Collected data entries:
###

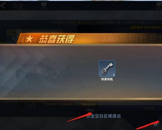This screenshot has width=162, height=130.
Task: Click the 点击空白区域退出 exit hint
Action: (x=103, y=116)
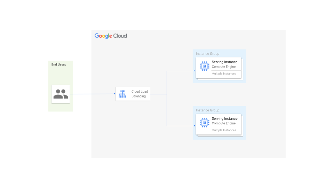
Task: Click the lower "Compute Engine" subtitle text
Action: tap(223, 123)
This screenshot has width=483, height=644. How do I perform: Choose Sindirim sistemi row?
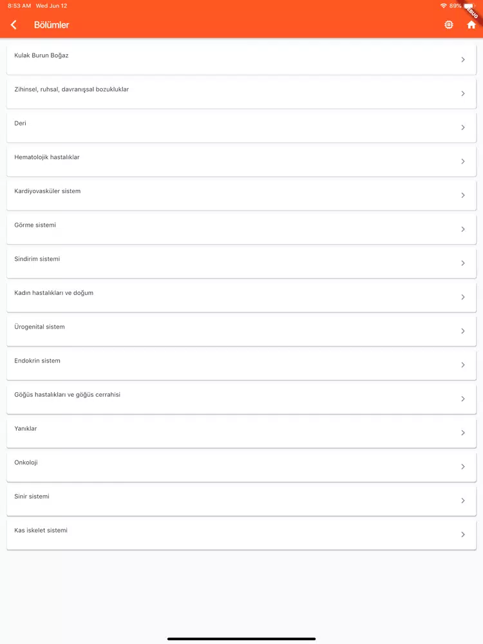point(242,263)
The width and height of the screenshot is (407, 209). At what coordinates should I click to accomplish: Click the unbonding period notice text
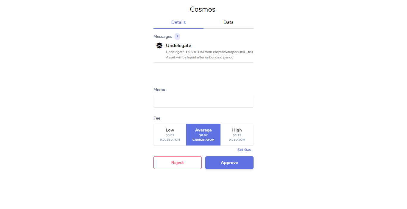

###

The answer must be an exact copy of the lines from the one containing "This screenshot has width=483, height=644." through the last line of the records, with no pictures included.

TASK RESULT:
This screenshot has width=483, height=644. How do I perform: Choose Sindirim sistemi row?
point(242,263)
The width and height of the screenshot is (407, 209). At what coordinates should I click to accomplish: Click the unbonding period notice text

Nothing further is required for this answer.